Let $f_n$: $I:=[-1,1]\to \mathbb R$ be given, and we also assume that $f_n\in C^\infty(I)$.
Assume $f_n\to 0$ uniformly in $I$, and we know $$ \limsup_{n\to\infty}\int_I\sqrt{1+(f'_n)^2}<\infty $$ i.e., the length of the graph of $f_n$ is bounded.
My question: can we deduce that $$ \limsup_{n\to \infty}\,\left(\sup_{x\in I'}|f_n'(x)|\right)<\infty $$ for some subinterval $I'\subset I$? How large $I'$ could be? i.e., can we prove that $\mathcal L^1(I\setminus I')=0$?
How about $f_n''$?
No, the derivatives need not bounded on any subinterval. Consider $$ f_n(x) = \frac{1}{\sqrt{n}} (\cos \sqrt{n}x )^n $$ The length of the graph is uniformly bounded, since there are about $\sqrt{n}$ waves of height $1/\sqrt{n}$.
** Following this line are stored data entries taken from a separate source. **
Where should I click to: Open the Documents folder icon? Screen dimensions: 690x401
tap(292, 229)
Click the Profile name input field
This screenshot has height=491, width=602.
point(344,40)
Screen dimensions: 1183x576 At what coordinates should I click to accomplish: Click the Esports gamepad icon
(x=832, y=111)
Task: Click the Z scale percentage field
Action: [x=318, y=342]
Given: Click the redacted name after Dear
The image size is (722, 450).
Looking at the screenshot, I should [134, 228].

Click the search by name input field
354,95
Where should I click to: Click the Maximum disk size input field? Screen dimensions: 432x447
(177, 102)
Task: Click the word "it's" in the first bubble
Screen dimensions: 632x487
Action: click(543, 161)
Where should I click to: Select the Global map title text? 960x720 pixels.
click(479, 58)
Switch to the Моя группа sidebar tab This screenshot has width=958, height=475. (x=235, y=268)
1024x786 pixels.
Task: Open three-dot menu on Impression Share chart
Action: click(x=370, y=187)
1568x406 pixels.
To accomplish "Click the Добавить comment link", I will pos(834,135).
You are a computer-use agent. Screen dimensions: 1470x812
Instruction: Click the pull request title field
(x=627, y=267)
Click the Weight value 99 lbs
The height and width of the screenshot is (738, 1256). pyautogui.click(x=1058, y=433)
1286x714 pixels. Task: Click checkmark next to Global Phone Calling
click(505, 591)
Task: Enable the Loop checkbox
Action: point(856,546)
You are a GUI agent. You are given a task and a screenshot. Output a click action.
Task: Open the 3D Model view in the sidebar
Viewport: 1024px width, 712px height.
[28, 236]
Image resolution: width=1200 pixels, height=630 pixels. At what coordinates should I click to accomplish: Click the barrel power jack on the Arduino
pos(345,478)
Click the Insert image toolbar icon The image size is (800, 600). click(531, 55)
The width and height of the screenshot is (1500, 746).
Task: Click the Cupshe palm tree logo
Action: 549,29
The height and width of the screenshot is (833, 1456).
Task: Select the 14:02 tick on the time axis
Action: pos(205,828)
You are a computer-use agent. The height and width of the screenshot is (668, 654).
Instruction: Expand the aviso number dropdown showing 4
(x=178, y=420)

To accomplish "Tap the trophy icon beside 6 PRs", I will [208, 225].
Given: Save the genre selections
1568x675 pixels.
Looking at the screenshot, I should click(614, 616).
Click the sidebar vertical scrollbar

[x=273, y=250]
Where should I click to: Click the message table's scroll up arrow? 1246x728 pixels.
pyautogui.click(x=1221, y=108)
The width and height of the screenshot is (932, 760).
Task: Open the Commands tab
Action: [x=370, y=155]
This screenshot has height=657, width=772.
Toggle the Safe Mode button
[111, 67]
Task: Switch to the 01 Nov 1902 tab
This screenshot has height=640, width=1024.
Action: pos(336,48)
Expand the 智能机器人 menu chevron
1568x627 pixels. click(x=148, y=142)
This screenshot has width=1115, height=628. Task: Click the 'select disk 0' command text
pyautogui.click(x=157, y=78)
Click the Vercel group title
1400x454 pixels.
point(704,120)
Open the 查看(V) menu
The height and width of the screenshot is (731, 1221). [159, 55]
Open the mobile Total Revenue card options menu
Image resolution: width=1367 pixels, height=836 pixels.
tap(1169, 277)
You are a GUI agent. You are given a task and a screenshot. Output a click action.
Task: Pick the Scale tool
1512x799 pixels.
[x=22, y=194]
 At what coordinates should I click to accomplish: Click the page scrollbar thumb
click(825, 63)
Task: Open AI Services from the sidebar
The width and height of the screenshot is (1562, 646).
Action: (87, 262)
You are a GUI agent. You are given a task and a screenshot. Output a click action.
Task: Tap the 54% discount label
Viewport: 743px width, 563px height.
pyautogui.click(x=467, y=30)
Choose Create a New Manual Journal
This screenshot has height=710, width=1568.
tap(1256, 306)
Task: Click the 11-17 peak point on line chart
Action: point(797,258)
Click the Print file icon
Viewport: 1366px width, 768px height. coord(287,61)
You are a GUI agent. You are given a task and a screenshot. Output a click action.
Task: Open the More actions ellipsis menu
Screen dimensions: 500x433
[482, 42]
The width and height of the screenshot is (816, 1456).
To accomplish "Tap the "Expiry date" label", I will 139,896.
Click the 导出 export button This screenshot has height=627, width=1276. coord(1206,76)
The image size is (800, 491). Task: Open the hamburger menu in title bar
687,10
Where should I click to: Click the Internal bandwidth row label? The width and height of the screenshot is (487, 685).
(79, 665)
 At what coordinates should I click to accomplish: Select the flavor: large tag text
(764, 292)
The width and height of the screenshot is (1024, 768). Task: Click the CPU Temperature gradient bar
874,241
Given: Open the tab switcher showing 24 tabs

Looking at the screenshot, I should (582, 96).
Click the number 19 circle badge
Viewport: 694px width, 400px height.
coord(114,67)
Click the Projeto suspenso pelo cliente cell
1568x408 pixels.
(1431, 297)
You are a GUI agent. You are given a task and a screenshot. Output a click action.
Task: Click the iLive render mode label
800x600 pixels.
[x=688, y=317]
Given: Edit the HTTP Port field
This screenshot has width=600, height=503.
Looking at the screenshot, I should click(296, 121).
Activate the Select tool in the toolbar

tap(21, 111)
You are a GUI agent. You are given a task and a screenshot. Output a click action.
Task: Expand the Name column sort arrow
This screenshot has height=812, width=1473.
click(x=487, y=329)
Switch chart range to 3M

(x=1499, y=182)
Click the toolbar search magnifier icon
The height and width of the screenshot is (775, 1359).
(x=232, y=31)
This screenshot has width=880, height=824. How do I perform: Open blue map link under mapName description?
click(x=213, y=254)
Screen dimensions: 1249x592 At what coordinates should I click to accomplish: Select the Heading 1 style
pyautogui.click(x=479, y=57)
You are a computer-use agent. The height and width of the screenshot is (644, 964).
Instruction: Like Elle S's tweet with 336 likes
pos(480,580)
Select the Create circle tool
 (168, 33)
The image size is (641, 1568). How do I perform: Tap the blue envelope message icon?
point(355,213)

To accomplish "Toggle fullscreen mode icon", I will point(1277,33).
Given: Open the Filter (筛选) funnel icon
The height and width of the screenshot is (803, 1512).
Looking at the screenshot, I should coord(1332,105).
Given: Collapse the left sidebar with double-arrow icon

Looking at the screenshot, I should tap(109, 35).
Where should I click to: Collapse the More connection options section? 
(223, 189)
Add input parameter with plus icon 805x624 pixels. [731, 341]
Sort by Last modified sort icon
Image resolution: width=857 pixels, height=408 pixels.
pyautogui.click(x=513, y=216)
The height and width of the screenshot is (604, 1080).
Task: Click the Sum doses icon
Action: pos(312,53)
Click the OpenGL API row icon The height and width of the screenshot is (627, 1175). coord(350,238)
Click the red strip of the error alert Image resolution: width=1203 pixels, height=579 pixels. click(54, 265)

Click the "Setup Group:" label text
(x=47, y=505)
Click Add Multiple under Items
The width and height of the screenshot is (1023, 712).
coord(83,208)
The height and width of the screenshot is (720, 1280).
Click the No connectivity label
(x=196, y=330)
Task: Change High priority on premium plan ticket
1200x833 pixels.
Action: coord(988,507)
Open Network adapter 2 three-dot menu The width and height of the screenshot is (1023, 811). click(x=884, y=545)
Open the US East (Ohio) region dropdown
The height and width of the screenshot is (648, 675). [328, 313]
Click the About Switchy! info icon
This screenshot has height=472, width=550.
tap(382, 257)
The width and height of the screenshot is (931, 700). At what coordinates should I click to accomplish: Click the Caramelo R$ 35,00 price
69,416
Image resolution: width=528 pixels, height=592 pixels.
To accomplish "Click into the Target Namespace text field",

On the other hand, $$\sup \left| \frac{d}{dx} (\cos x)^n \right|\to \infty$$ (this is clear from the shape of the graph: when $n$ is large, there is a narrow peak of height $1$). The scaling by $\sqrt{n}$ does not change the supremum of derivative, but makes it attained more often. As a result, $f_n'$ becomes increasingly large increasingly often.